■ TASK PROMPT
The answer is the line that contains "Task: Click the Basic" followed by every later line of the entries below, each repeated exactly, and nothing else.

■ TASK MATERIAL
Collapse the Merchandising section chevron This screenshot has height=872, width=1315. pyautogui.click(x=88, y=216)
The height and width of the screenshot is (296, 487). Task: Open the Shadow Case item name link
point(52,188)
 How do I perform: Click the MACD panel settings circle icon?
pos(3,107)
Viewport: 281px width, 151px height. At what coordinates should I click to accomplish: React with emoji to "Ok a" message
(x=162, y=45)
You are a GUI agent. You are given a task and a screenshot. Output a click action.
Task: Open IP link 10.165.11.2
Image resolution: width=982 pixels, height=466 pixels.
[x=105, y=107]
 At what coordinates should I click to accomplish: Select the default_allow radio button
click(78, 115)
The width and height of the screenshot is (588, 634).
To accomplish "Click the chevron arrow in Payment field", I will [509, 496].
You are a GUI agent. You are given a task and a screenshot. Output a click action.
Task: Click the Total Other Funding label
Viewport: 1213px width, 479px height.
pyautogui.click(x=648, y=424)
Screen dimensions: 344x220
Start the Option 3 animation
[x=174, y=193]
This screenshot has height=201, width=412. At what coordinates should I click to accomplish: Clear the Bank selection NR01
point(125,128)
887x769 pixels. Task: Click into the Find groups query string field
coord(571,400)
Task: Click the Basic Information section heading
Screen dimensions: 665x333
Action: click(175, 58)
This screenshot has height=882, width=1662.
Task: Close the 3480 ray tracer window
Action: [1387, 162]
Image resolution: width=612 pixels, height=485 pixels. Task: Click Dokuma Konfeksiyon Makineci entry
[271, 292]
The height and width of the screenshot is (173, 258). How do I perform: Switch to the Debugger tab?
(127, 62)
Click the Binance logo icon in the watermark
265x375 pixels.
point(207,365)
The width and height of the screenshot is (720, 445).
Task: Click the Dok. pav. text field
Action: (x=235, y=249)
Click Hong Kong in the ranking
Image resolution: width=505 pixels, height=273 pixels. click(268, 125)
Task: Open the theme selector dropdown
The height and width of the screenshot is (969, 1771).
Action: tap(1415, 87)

■ EXERCISE RESPONSE
Task: Click the Basic Information section heading
Screen dimensions: 665x333
Action: click(175, 58)
This screenshot has height=882, width=1662.
Task: Close the 3480 ray tracer window
Action: [1387, 162]
Image resolution: width=612 pixels, height=485 pixels. Task: Click Dokuma Konfeksiyon Makineci entry
[271, 292]
The height and width of the screenshot is (173, 258). How do I perform: Switch to the Debugger tab?
(127, 62)
Click the Binance logo icon in the watermark
265x375 pixels.
point(207,365)
The width and height of the screenshot is (720, 445).
Task: Click the Dok. pav. text field
Action: (x=235, y=249)
Click Hong Kong in the ranking
Image resolution: width=505 pixels, height=273 pixels. click(268, 125)
Task: Open the theme selector dropdown
The height and width of the screenshot is (969, 1771).
Action: tap(1415, 87)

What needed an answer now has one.